- Stored dataset items -
=== Section Start ===
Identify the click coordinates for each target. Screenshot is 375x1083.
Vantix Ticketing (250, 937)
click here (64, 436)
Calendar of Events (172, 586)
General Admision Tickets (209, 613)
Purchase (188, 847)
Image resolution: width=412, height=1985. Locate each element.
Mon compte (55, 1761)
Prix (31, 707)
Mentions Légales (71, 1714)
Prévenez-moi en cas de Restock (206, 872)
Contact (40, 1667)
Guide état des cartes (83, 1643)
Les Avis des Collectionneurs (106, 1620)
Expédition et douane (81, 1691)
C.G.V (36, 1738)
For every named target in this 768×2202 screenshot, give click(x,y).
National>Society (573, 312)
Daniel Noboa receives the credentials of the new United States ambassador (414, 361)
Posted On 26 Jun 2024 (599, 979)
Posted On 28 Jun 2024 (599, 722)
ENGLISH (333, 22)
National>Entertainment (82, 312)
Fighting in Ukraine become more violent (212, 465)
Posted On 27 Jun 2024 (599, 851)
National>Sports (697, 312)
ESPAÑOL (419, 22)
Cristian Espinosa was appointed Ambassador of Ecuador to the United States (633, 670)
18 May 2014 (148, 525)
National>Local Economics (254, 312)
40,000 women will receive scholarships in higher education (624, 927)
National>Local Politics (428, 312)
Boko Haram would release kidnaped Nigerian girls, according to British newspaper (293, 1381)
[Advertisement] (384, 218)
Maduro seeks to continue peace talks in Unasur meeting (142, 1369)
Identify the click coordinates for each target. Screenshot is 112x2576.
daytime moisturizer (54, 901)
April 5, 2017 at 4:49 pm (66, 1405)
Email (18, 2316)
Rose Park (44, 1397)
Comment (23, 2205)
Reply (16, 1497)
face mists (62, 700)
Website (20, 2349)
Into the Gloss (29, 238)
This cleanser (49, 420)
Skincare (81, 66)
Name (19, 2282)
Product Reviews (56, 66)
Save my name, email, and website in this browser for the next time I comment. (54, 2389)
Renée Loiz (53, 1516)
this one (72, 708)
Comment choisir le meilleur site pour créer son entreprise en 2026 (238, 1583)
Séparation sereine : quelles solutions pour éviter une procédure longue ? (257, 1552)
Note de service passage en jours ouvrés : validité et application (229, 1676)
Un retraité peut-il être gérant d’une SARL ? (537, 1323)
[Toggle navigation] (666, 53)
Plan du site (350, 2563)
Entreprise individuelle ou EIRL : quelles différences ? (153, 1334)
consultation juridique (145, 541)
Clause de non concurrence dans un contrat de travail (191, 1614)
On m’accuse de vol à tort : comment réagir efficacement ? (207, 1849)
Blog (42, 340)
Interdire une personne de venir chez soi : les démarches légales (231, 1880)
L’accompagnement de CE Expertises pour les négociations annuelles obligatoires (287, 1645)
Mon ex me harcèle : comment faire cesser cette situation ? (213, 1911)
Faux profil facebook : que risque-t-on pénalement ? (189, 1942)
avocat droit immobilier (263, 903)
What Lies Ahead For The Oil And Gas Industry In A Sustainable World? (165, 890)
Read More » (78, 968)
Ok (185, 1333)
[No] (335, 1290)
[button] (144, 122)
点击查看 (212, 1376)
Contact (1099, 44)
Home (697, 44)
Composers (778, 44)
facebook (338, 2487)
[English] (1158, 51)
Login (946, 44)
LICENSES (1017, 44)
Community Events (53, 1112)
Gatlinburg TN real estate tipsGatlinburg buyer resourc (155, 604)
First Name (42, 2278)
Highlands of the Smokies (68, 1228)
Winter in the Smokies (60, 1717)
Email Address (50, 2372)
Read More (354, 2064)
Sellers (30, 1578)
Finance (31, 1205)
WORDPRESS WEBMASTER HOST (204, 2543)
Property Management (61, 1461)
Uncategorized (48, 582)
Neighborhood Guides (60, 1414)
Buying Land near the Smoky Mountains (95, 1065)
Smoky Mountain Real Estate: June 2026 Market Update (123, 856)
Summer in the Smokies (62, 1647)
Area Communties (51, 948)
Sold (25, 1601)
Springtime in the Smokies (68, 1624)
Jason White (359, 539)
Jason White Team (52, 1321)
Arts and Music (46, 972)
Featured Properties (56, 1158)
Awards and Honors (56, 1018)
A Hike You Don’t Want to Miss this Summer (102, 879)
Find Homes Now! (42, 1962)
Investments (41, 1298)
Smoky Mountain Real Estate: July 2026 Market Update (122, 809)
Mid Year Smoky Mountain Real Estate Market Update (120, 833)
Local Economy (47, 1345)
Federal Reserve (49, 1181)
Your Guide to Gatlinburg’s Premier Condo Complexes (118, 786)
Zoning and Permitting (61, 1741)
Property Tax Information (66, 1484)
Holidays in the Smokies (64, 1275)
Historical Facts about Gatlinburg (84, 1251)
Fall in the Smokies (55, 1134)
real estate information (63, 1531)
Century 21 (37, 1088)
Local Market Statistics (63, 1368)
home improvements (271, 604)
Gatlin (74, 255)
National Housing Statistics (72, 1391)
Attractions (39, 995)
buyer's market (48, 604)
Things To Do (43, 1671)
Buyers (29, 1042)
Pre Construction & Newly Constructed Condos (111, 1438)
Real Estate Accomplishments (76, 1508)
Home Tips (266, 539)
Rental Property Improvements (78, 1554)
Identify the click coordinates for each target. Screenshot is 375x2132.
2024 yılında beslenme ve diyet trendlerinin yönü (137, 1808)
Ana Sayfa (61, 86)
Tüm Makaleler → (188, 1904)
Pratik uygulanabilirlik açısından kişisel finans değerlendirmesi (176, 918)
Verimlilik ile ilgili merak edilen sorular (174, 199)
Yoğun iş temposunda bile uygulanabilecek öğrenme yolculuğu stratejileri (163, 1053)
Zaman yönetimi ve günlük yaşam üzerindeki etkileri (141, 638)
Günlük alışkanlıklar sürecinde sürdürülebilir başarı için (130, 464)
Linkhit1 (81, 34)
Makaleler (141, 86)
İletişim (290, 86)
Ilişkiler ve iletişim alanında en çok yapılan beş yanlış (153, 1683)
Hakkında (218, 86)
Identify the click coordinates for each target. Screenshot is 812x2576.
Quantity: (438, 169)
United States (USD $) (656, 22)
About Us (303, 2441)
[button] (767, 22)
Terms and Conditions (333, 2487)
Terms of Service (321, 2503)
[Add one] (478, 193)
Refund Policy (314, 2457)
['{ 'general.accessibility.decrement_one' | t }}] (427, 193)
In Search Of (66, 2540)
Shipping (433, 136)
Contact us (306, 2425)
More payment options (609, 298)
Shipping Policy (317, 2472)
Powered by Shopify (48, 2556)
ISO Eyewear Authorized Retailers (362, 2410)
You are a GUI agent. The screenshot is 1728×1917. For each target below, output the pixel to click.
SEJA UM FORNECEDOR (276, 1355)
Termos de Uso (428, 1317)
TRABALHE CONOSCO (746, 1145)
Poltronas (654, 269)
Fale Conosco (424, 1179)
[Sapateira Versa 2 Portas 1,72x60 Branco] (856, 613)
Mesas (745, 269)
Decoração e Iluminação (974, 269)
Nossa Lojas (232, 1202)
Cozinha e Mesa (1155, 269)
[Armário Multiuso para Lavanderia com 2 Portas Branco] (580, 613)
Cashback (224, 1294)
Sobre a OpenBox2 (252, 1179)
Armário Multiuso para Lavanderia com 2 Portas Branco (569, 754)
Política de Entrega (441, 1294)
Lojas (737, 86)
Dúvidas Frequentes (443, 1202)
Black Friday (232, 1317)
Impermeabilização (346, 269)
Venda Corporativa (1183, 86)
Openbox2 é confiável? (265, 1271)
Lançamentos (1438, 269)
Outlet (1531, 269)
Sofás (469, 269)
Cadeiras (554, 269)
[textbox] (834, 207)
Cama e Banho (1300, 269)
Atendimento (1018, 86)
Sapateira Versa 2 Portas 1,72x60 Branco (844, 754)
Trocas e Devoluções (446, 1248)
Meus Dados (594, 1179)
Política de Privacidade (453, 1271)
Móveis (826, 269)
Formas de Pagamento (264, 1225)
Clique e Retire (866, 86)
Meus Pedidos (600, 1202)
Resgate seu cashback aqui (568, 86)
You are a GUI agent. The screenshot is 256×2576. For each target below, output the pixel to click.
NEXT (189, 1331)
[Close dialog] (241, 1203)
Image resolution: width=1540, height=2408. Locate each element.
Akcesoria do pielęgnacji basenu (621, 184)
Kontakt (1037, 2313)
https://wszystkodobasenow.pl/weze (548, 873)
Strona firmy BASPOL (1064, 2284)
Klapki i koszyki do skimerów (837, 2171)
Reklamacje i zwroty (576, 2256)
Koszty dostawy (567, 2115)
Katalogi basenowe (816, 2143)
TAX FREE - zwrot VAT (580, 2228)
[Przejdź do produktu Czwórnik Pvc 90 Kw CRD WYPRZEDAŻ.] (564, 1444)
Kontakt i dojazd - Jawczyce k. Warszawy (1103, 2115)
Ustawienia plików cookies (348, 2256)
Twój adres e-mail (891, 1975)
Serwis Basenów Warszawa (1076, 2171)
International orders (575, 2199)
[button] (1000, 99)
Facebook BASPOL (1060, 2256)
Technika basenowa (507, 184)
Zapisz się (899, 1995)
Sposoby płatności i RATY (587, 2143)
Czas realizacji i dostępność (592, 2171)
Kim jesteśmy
=== Section End ===
- EXERCISE -
Lines with the word "Events" in them are the answer; report each one from the data.

- TASK OUTPUT -
Calendar of Events (172, 586)
Community Events (53, 1112)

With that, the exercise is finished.